FDA Advisory Committee Votes in Favor of Bristol Myers Squibb’s and 2seventy bio’s Abecma for Triple-Class Exposed Multiple Myeloma in Earlier Lines of Therapy
Bristol Myers Squibb (NYSE: BMY) and 2seventy bio, Inc. (Nasdaq: TSVT) today announced that the U.S. Food and Drug Administration (FDA) Oncologic Drugs Advisory Committee (ODAC) voted positively (8-3) that Abecma (idecabtagene vicleucel) demonstrated a favorable benefit/risk profile for patients with triple-class exposed relapsed or refractory multiple myeloma based on results from the pivotal Phase 3 KarMMa-3 study, including the key secondary endpoint of overall survival.

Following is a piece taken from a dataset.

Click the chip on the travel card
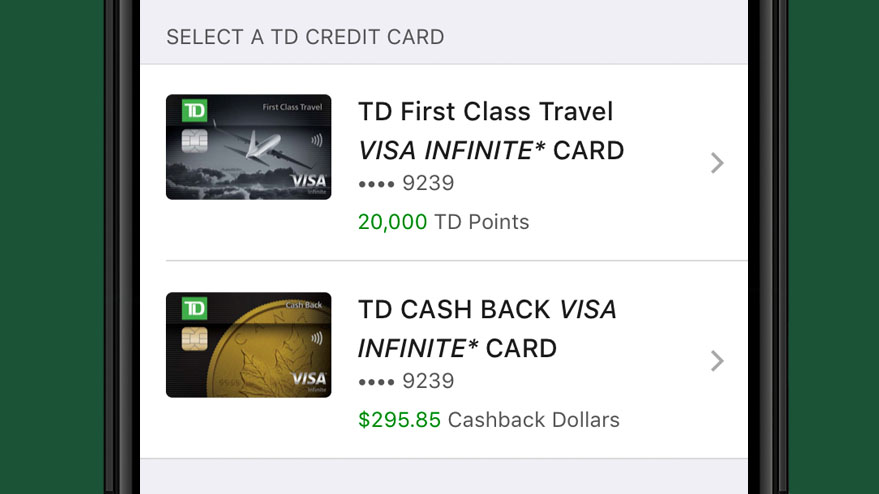879x494 pixels. coord(195,141)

- Bristol Myers Squibb (NYSE: BMY) and 2seventy bio, Inc. (Nasdaq: TSVT) today announced that the U.S. Food and Drug Administration (FDA) Oncologic Drugs Advisory Committee (ODAC) voted positively (8-3) that Abecma (idecabtagene vicleucel) demonstrated a favorable benefit/risk profile for patients with triple-class exposed relapsed or refractory multiple myeloma based on results from the pivotal Phase 3 KarMMa-3 study, including the key secondary endpoint of overall survival.

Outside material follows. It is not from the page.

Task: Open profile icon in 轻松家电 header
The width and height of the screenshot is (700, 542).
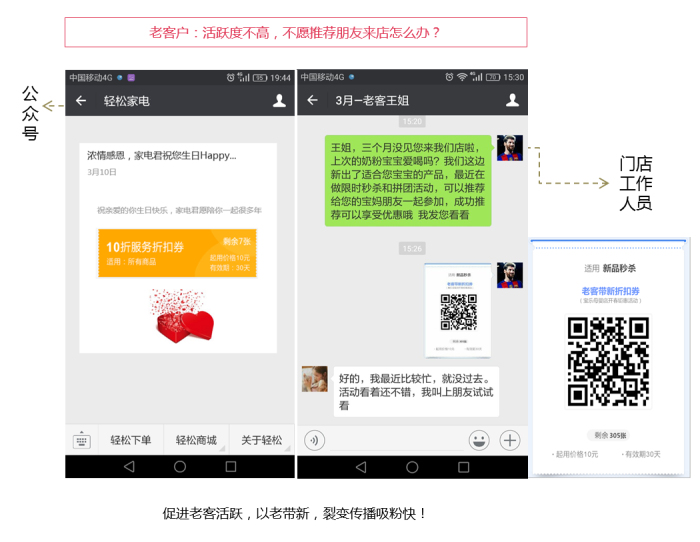Action: pos(279,101)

- The recommendation from the ODAC will be considered by the FDA during its ongoing review of the supplemental Biologics License Application (sBLA) for Abecma for this patient population.
- The FDA has not yet assigned a new target action date for review of the sBLA.
- “With patients becoming triple-class exposed earlier in the multiple myeloma treatment paradigm, it is critical that new treatment options with the potential to improve long-term outcomes are available as early as possible,” said Sagar Lonial, MD, FACP, professor and chair, Department of Hematology & Medical Oncology, Emory University School of Medicine, chief medical officer, Winship Cancer Institute of Emory University.